Under Texas law, the one-satisfaction rule states that a plaintiff is entitled to only one recovery for any damages suffered because of a particular injury. In TMRJ Holdings, Inc. v. Inhance Techs., LLC, No. 01-16-00849-CV, 2018 WL 326421 (Tex. App.—Houston [1st Dist.] Jan. 9, 2018, no pet. h.), a misappropriation of trade secrets case, defendant argued that plaintiff’s judgment against it for a $4 million reasonable royalty and a permanent injunction violated the one satisfaction rule because the calculation of a reasonable royalty contemplated the future of the misappropriated technology.

The First Court of Appeals disagreed. First, although the future of a technology is a factor in calculating the reasonable royalty, the defendant went out of business long before trial and therefore the reasonable royalty damages were not based on the actual future use of the trade secret. Rather, the reasonable royalty compensated “purely for the misappropriation of the technology, which has a present value based in part on potential for future use, regardless of whether that use came to fruition.”

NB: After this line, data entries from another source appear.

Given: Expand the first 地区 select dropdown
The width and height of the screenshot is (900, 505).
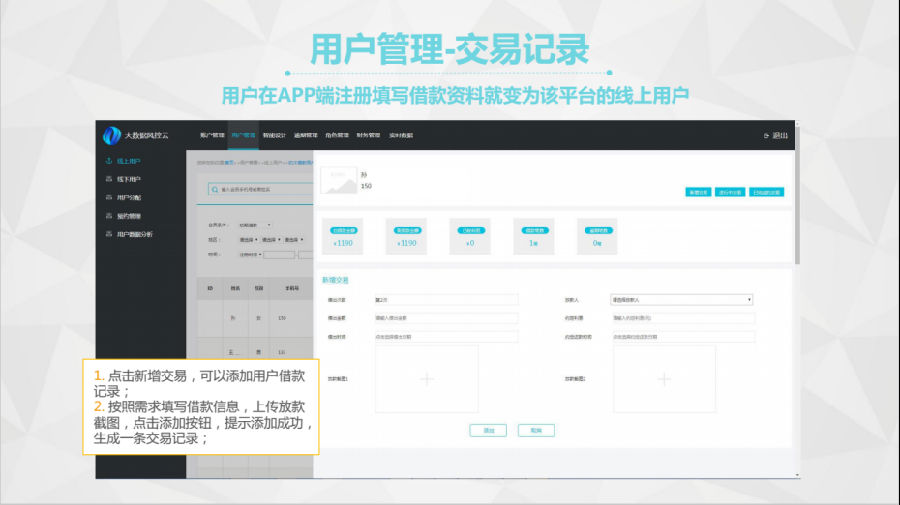Looking at the screenshot, I should 248,240.
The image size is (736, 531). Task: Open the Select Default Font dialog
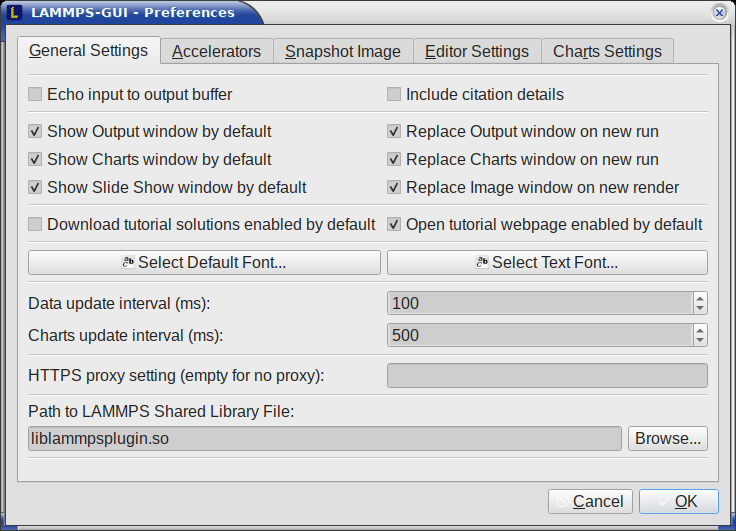pyautogui.click(x=204, y=262)
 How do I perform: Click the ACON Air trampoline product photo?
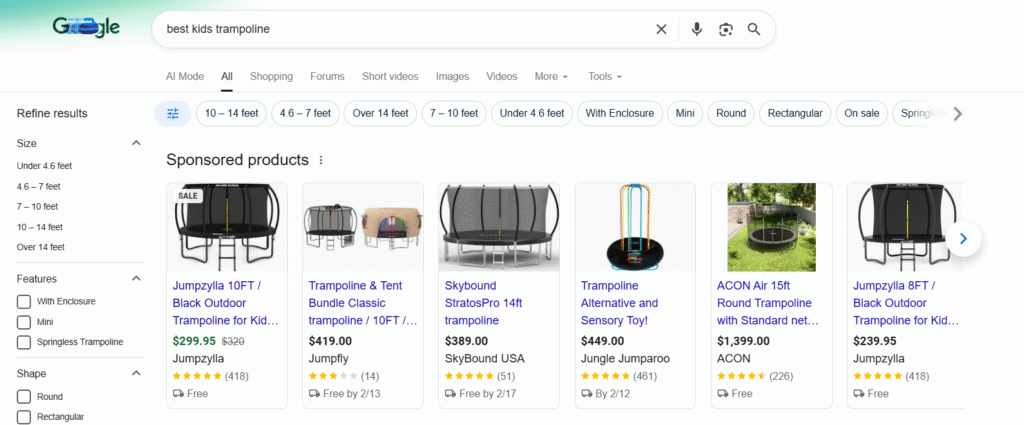pos(771,227)
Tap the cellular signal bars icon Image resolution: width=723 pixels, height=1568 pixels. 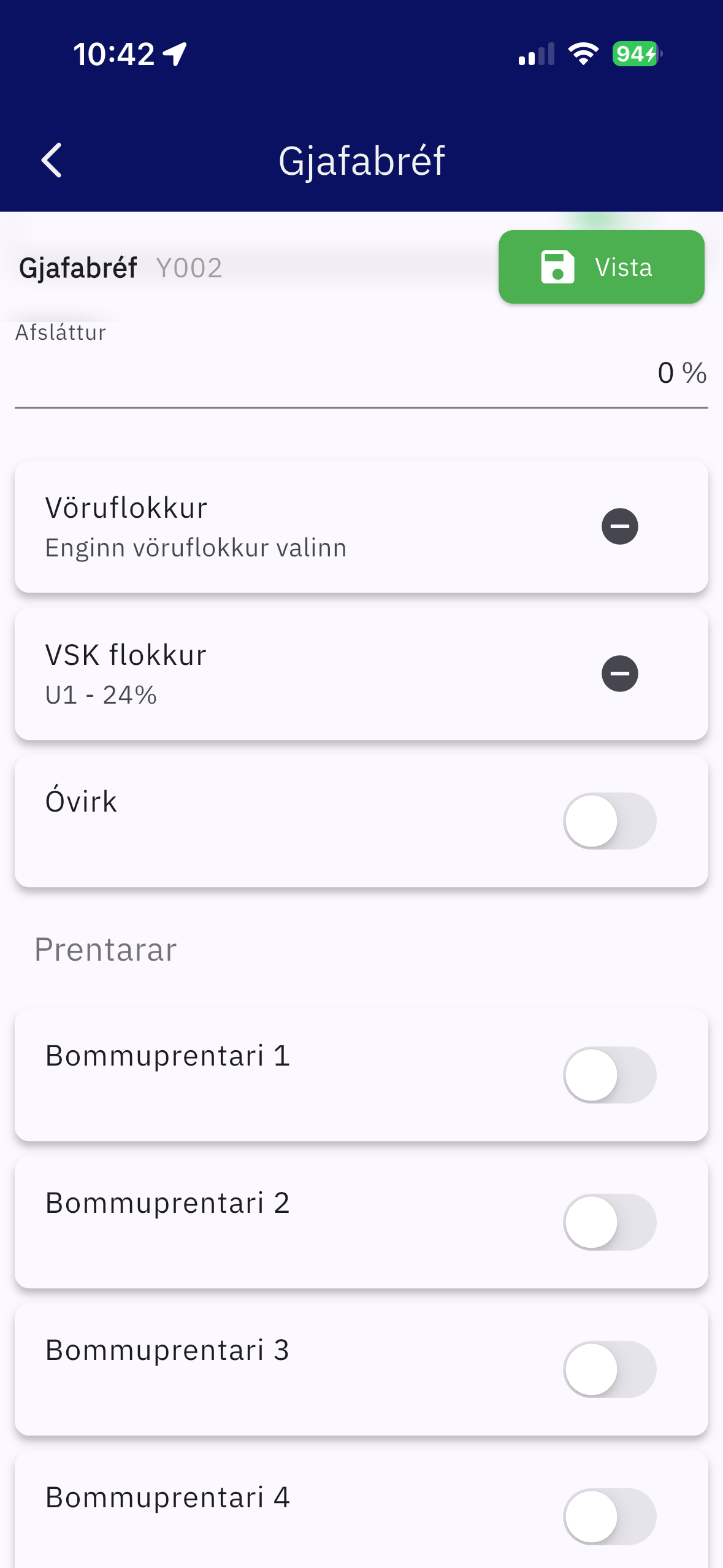pyautogui.click(x=536, y=54)
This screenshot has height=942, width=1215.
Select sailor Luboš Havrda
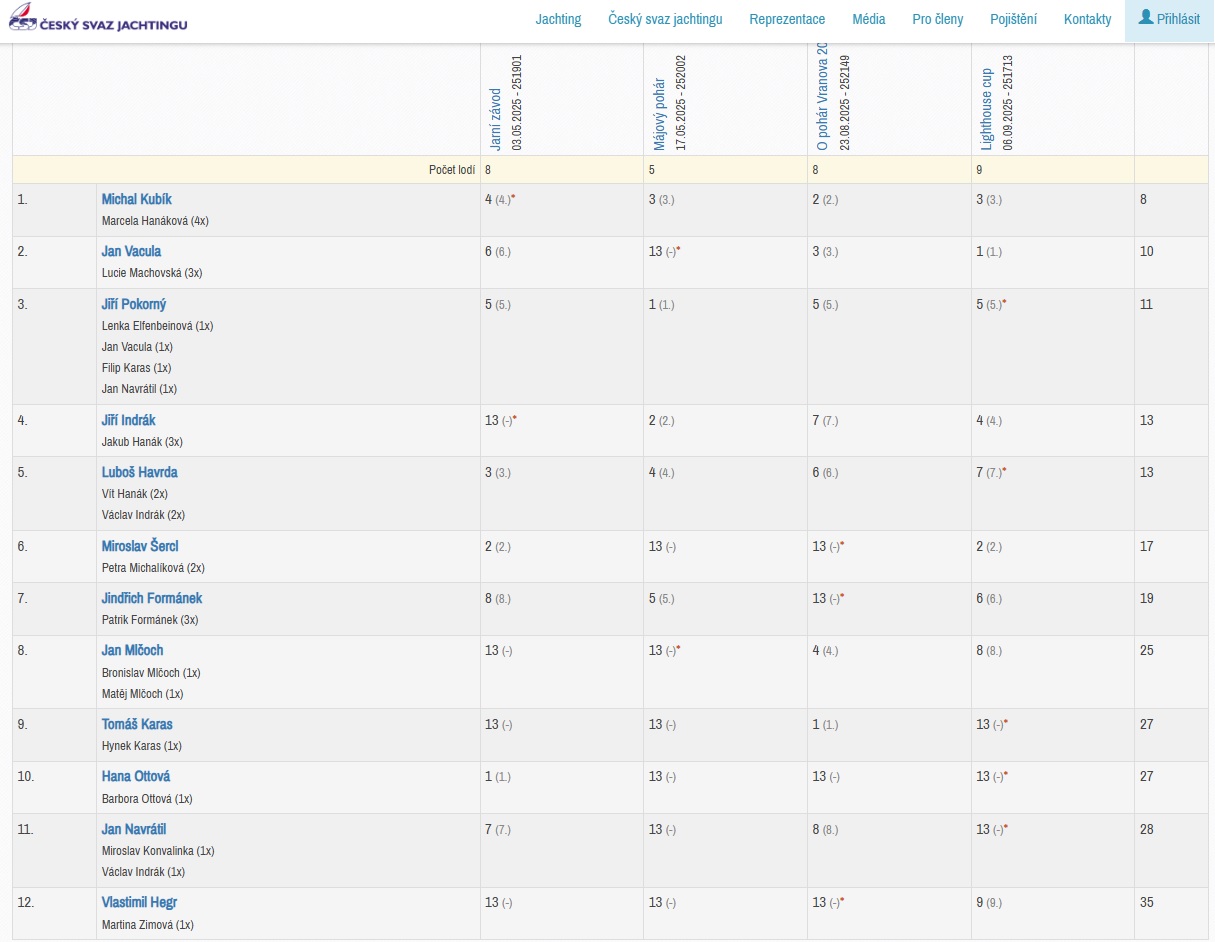139,472
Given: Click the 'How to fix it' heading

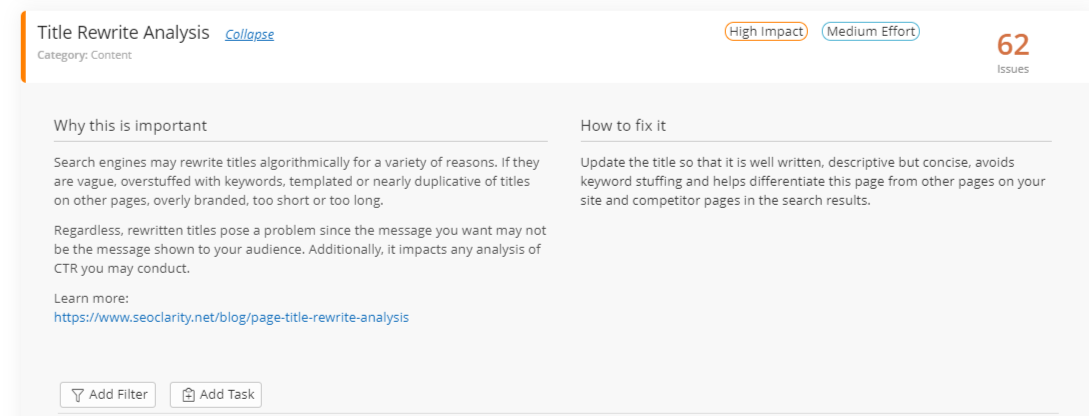Looking at the screenshot, I should point(622,126).
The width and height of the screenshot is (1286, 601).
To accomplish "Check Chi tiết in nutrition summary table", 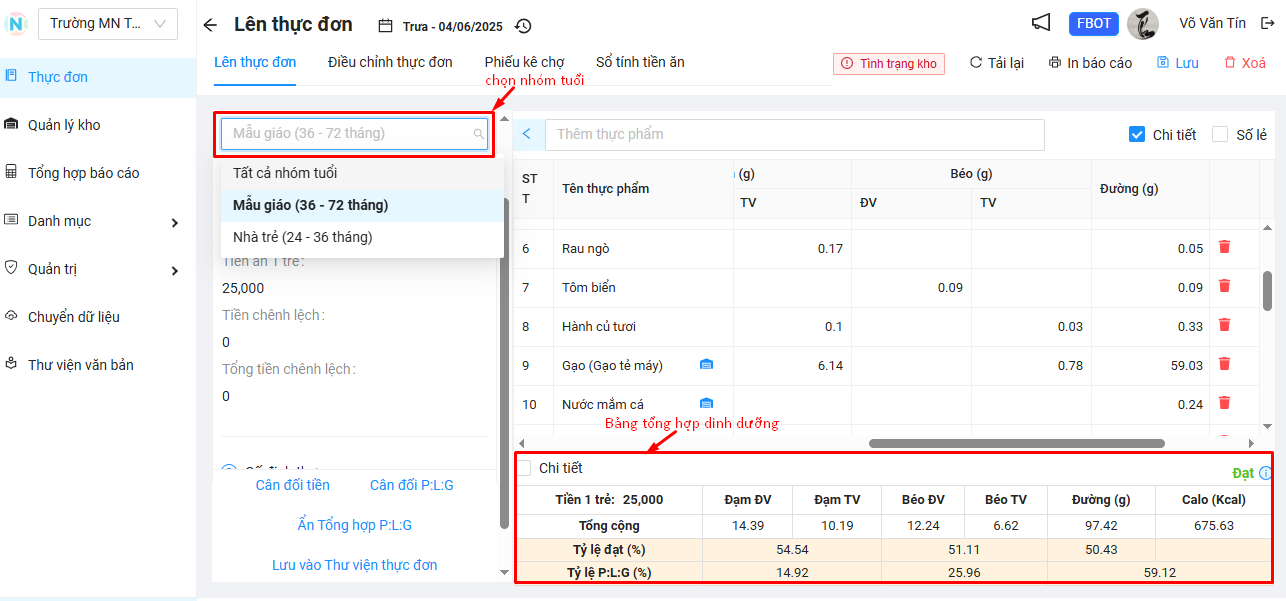I will tap(524, 468).
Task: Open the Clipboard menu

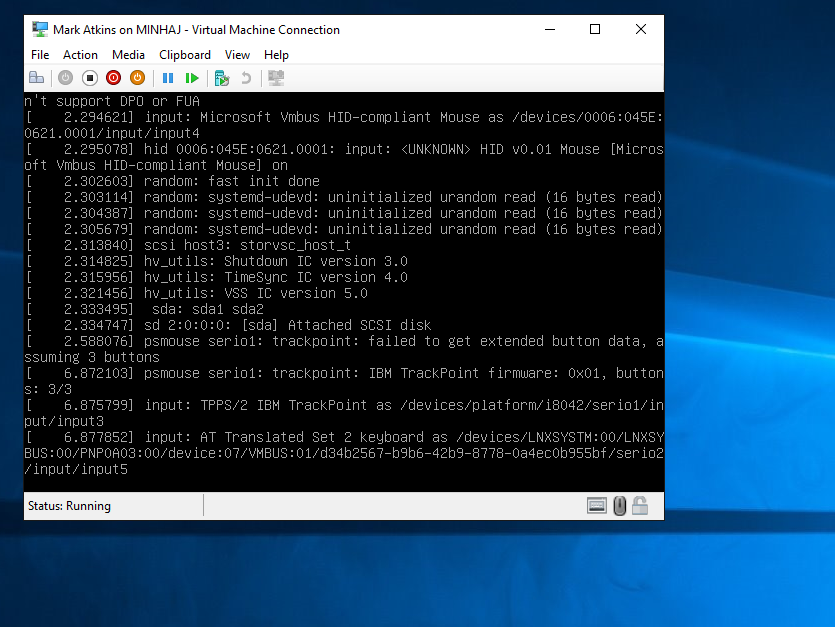Action: coord(185,55)
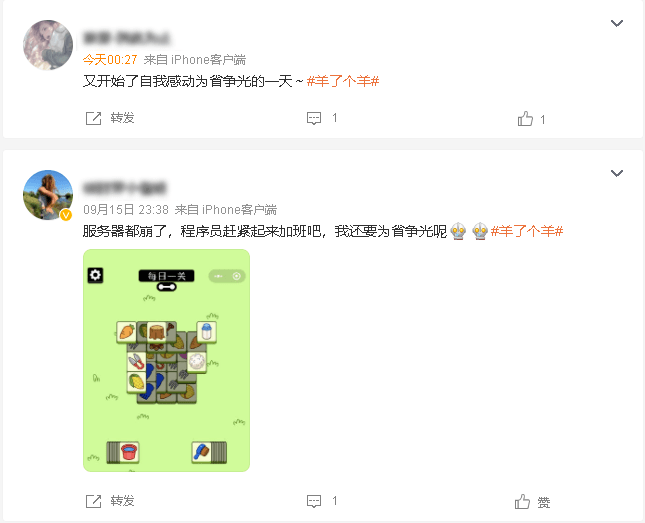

Second, the testimony at trial established that the trade secret owner never intended for the trade secrets to be commercially available. Therefore, limiting the recovery to a reasonable royalty would not fully compensate the plaintiff for its damages because it would give the misappropriator what the market denied—a license. Given this reasoning, an award of both reasonable royalty damages and a permanent injunction did not violate the one satisfaction rule.